EXERCISE INPUTS —
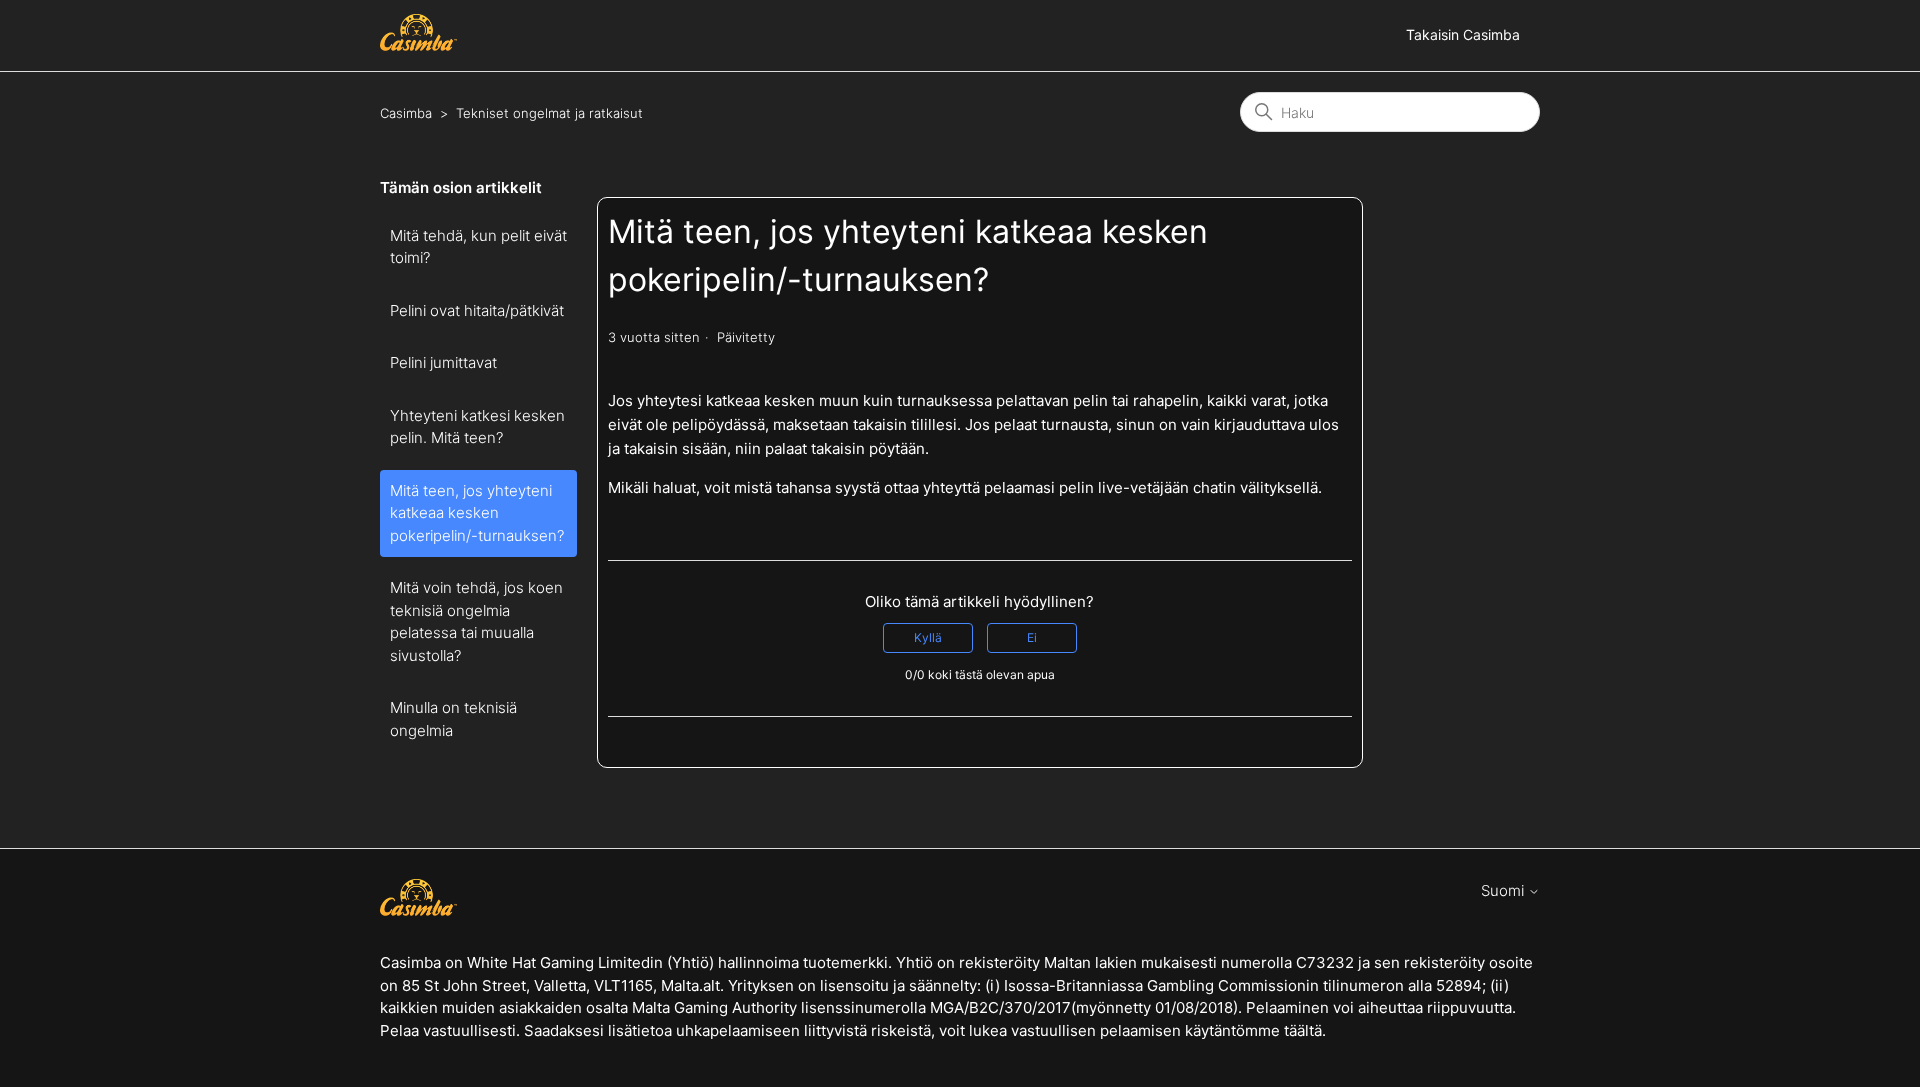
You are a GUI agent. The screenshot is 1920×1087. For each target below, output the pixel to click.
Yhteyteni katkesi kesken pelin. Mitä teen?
==
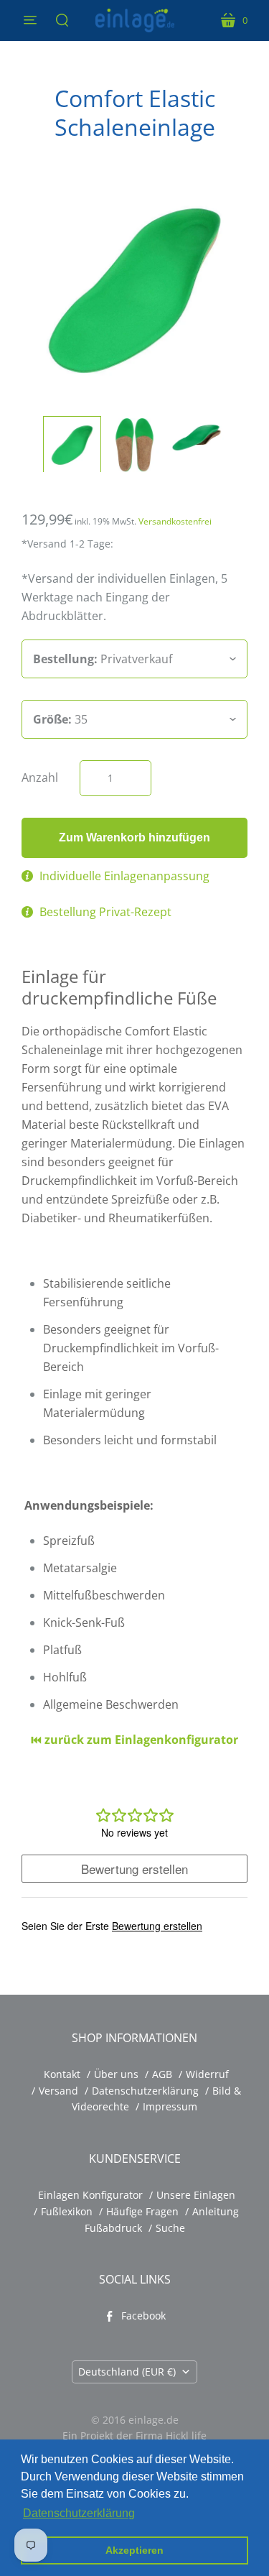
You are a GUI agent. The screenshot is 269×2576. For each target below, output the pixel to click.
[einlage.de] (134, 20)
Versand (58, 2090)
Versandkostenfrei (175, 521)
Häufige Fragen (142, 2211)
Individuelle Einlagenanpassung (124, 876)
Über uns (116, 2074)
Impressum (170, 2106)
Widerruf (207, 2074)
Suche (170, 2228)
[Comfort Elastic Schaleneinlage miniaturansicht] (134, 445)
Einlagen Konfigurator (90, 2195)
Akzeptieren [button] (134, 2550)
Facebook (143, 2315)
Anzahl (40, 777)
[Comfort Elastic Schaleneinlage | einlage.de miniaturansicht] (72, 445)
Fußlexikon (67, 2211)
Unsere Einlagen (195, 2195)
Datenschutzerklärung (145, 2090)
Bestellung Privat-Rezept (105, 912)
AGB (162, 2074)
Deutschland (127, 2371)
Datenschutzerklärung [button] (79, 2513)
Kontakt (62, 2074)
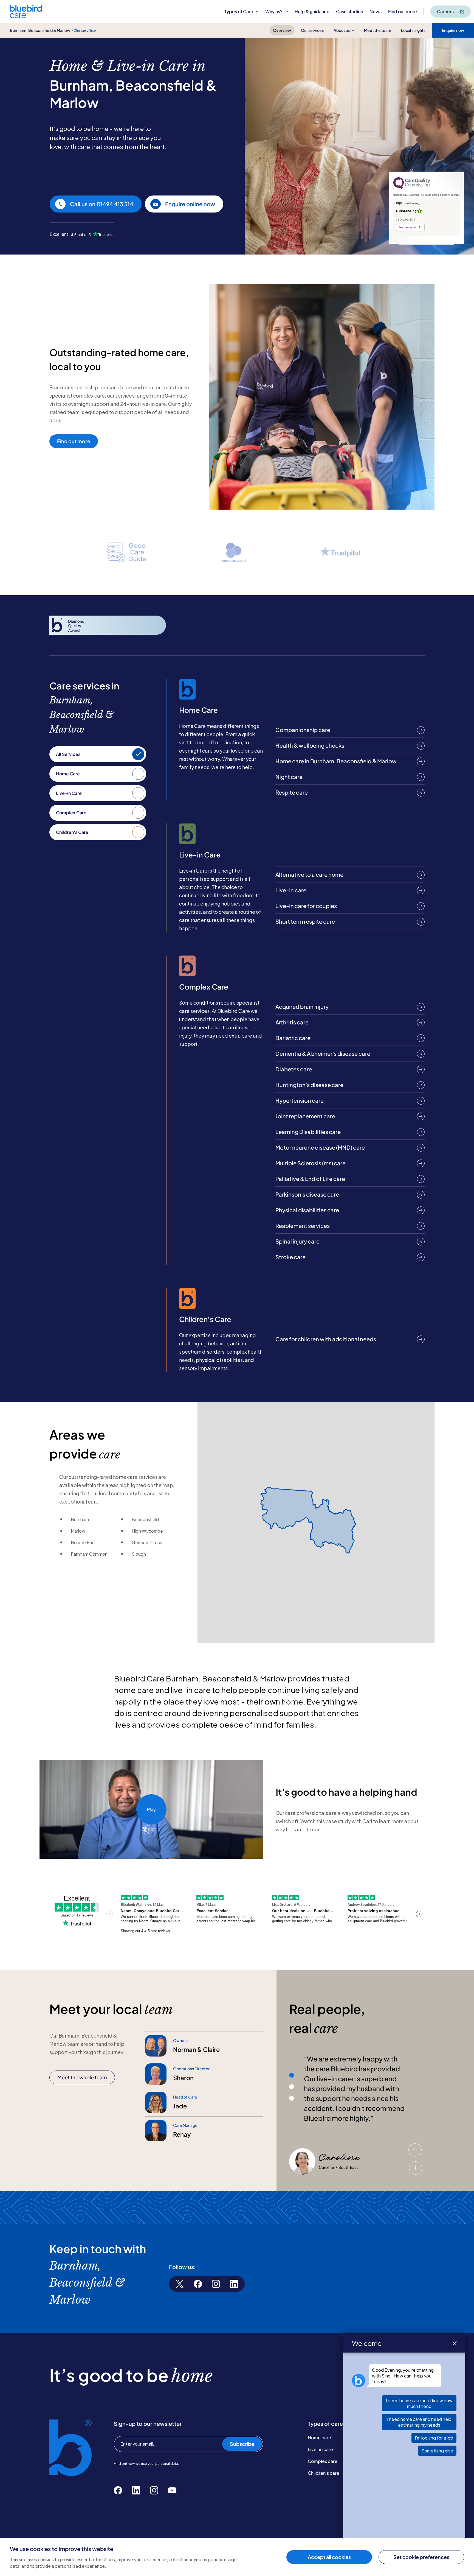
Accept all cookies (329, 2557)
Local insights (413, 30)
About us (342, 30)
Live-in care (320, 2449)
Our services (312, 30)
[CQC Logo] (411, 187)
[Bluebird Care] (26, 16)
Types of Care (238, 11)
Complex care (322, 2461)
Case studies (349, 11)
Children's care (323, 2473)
---
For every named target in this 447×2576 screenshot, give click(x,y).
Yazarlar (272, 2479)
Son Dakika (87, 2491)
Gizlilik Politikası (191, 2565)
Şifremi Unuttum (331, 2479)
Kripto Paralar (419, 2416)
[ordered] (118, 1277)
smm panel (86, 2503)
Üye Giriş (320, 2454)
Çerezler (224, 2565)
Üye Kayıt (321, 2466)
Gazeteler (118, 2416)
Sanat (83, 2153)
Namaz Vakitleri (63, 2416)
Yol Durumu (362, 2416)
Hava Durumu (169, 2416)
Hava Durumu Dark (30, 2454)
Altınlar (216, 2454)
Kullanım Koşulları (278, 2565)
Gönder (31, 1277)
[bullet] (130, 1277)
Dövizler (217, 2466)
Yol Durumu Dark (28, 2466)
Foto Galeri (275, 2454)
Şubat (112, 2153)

TASK GOAL — What is asked for is an exact copy of the lines above from the one containing "Şifremi Unuttum (331, 2479)" through the one containing "Gönder (31, 1277)", and only those.

YOUR SOLUTION —
Şifremi Unuttum (331, 2479)
Kripto Paralar (419, 2416)
[ordered] (118, 1277)
smm panel (86, 2503)
Üye Giriş (320, 2454)
Çerezler (224, 2565)
Üye Kayıt (321, 2466)
Gazeteler (118, 2416)
Sanat (83, 2153)
Namaz Vakitleri (63, 2416)
Yol Durumu (362, 2416)
Hava Durumu (169, 2416)
Hava Durumu Dark (30, 2454)
Altınlar (216, 2454)
Kullanım Koşulları (278, 2565)
Gönder (31, 1277)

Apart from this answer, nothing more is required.